Exercise:
Your output should consist of the lines from the first line of the records below through the one with "Au Colloque Clair 2015 (213, 1975)", exactly, minus the pictures.
Dataset content Start Marker
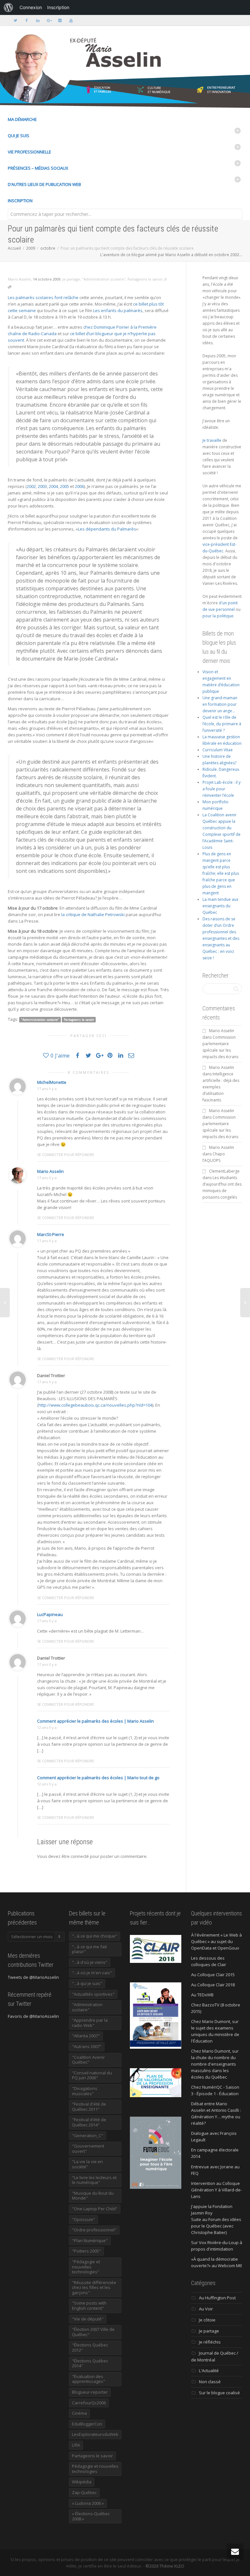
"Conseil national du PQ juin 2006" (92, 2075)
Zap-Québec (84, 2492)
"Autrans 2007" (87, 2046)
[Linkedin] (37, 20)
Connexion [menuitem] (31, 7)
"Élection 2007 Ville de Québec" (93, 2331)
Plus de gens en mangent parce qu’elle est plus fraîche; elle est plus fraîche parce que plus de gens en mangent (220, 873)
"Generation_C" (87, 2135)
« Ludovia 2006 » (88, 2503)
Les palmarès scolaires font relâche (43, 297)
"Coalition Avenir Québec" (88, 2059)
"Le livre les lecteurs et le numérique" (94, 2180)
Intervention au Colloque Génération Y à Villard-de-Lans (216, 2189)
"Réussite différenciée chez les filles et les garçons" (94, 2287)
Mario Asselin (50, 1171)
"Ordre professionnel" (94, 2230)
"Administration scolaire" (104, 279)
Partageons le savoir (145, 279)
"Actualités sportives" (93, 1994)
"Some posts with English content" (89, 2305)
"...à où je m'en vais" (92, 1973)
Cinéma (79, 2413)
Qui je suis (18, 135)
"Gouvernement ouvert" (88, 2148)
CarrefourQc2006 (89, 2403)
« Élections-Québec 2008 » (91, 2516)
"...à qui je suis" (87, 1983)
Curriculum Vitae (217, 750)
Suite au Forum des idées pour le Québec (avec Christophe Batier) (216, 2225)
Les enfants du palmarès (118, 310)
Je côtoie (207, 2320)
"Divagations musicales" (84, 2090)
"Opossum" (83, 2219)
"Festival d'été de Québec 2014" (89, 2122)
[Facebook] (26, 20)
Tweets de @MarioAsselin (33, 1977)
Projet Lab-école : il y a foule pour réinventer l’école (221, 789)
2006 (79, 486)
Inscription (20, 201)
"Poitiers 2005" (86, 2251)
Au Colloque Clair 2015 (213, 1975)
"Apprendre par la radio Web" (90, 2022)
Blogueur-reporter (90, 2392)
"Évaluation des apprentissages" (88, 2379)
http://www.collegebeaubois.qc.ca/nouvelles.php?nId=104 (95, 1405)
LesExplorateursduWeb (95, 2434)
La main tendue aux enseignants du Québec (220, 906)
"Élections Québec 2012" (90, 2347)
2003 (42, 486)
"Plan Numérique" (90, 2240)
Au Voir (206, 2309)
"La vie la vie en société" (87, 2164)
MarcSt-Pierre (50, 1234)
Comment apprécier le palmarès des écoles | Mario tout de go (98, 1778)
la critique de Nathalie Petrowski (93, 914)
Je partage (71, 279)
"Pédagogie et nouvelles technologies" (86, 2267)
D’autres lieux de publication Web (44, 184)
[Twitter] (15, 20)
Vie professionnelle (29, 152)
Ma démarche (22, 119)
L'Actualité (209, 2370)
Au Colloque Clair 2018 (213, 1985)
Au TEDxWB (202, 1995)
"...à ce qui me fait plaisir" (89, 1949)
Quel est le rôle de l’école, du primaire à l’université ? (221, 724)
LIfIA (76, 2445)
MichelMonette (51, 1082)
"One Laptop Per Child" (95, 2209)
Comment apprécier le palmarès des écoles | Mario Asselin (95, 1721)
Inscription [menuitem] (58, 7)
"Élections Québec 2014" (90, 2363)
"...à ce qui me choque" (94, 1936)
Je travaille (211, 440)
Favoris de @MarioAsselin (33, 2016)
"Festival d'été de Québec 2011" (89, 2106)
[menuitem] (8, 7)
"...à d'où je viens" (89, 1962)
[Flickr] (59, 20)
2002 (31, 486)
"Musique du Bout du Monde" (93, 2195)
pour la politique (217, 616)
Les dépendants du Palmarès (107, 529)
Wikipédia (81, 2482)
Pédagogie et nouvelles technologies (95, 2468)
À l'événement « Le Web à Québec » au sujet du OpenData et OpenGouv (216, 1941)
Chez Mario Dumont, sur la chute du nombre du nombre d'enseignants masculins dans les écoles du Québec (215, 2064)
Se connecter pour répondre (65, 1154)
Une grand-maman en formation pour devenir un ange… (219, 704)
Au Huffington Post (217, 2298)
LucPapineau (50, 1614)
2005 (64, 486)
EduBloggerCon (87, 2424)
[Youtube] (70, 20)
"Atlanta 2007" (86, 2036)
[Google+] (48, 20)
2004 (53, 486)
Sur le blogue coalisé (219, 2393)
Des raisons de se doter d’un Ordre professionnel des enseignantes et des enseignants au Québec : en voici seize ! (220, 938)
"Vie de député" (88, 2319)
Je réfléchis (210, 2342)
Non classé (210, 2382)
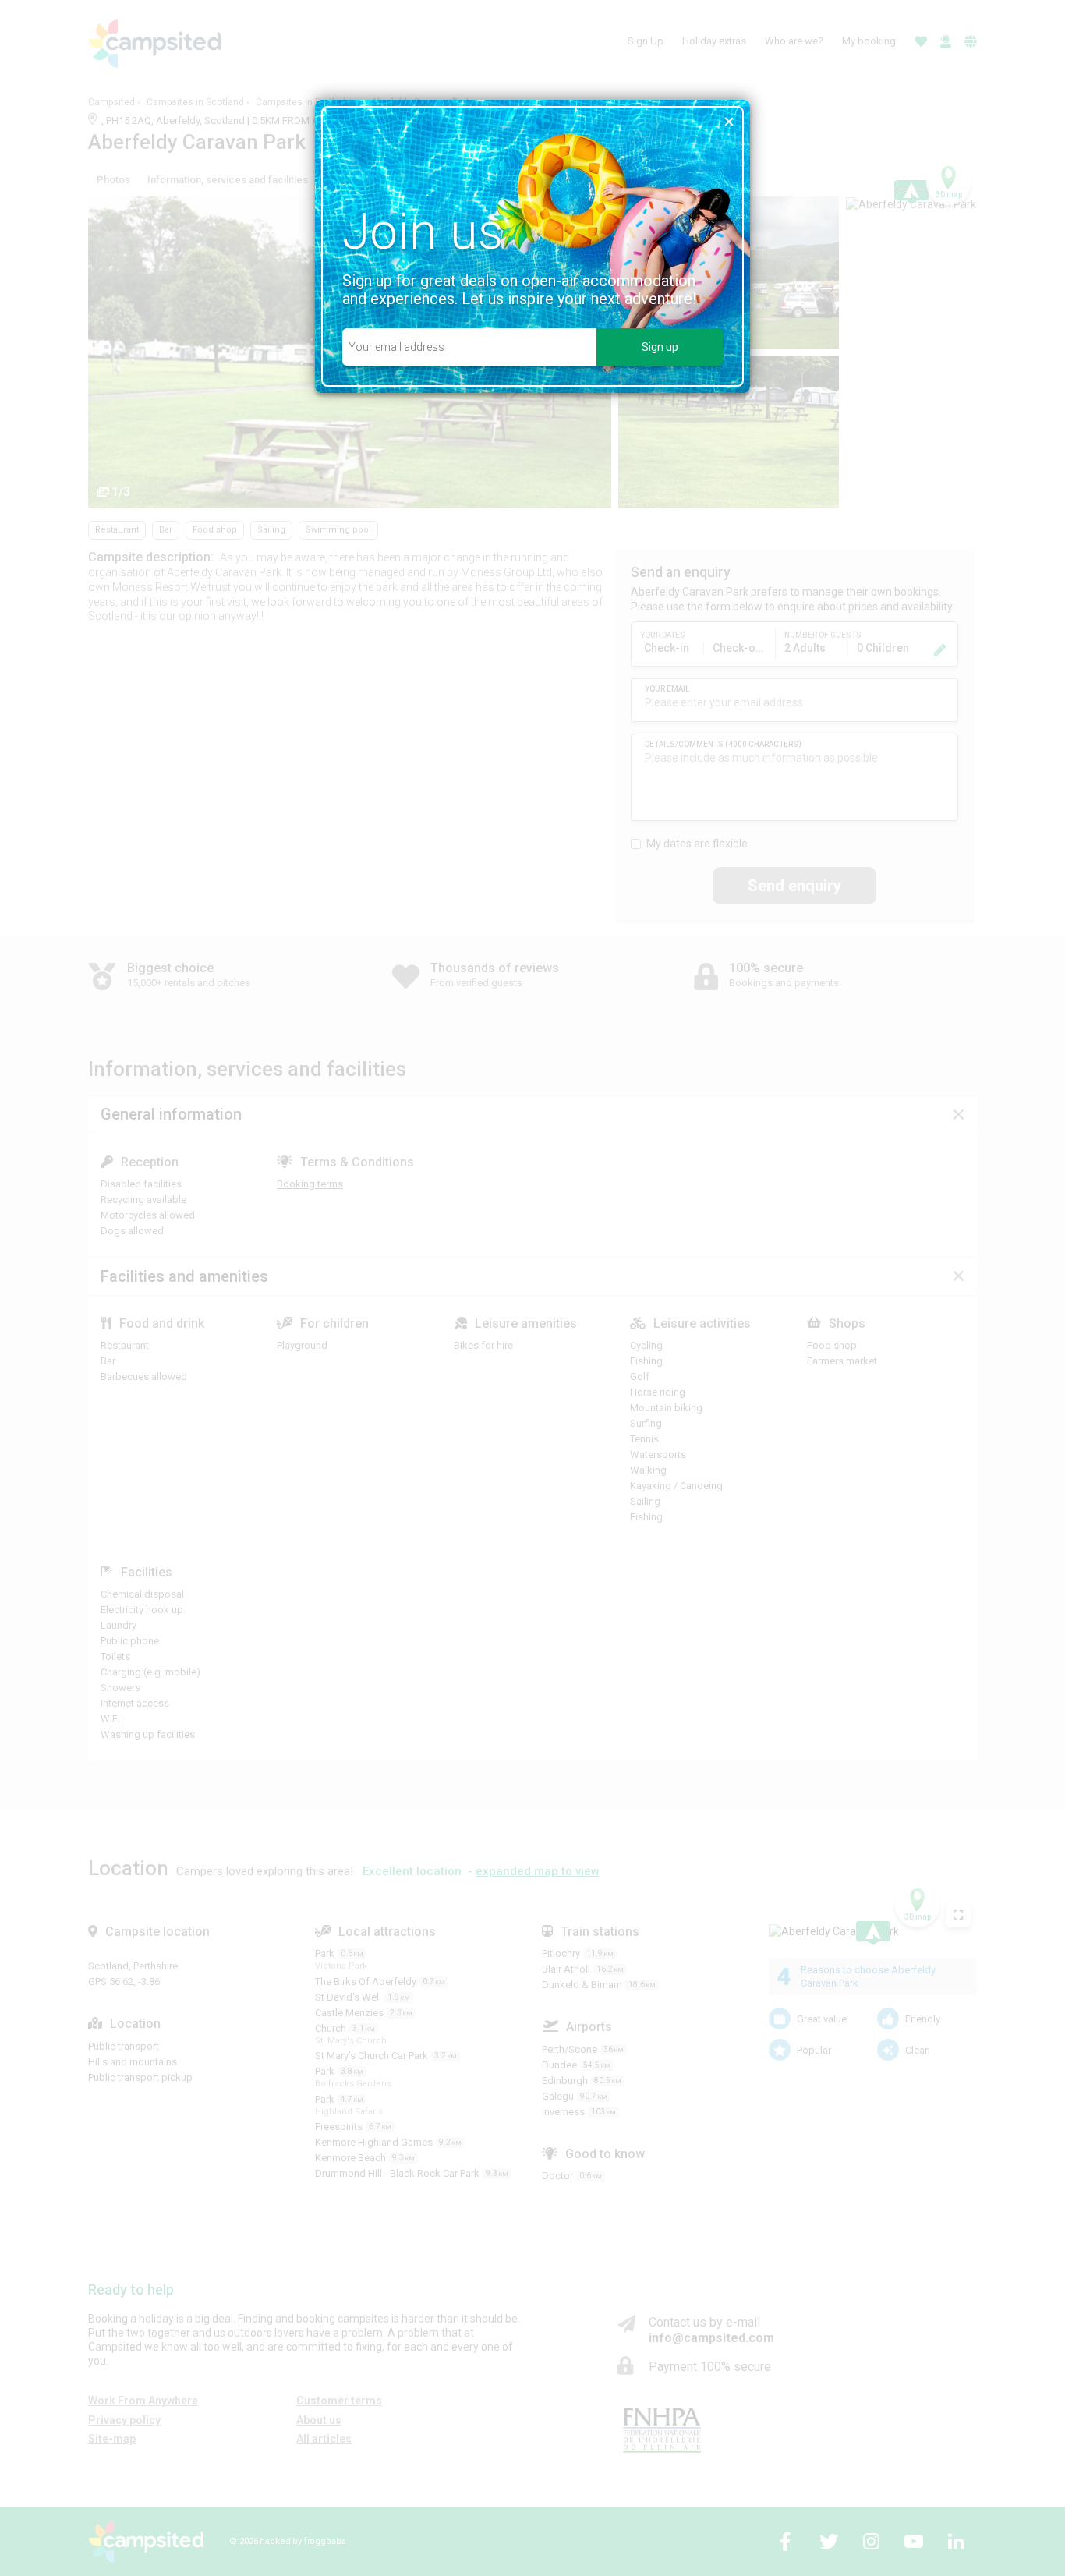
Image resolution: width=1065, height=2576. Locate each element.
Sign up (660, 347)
Dataset content End Marker
Answer below:
"Conseil national du PQ juin 2006" (92, 2075)
Zap-Québec (84, 2492)
"Autrans 2007" (87, 2046)
[Linkedin] (37, 20)
Connexion [menuitem] (31, 7)
"Élection 2007 Ville de Québec" (93, 2331)
Plus de gens en mangent parce qu’elle est plus fraîche; elle est plus fraîche parce que plus de gens en mangent (220, 873)
"Generation_C" (87, 2135)
« Ludovia 2006 » (88, 2503)
Les palmarès scolaires font relâche (43, 297)
"Coalition Avenir Québec" (88, 2059)
"Le livre les lecteurs et le numérique" (94, 2180)
Intervention au Colloque Génération Y à Villard-de-Lans (216, 2189)
"Réussite différenciée chez les filles et les garçons" (94, 2287)
Mario Asselin (50, 1171)
"Ordre professionnel" (94, 2230)
"Administration scolaire" (104, 279)
Partageons le savoir (145, 279)
"Actualités sportives" (93, 1994)
"Some posts with English content" (89, 2305)
"...à où je m'en vais" (92, 1973)
Cinéma (79, 2413)
Qui je suis (18, 135)
"Gouvernement ouvert" (88, 2148)
CarrefourQc2006 (89, 2403)
« Élections-Québec 2008 » (91, 2516)
"...à qui je suis" (87, 1983)
Curriculum Vitae (217, 750)
Suite au Forum des idées pour le Québec (avec Christophe Batier) (216, 2225)
Les enfants du palmarès (118, 310)
Je côtoie (207, 2320)
"Divagations musicales" (84, 2090)
"Opossum" (83, 2219)
"Festival d'été de Québec 2014" (89, 2122)
[Facebook] (26, 20)
Tweets de @MarioAsselin (33, 1977)
Projet Lab-école : il y a foule pour réinventer l’école (221, 789)
2006 (79, 486)
Inscription (20, 201)
"Poitiers 2005" (86, 2251)
Au Colloque Clair 2015 (213, 1975)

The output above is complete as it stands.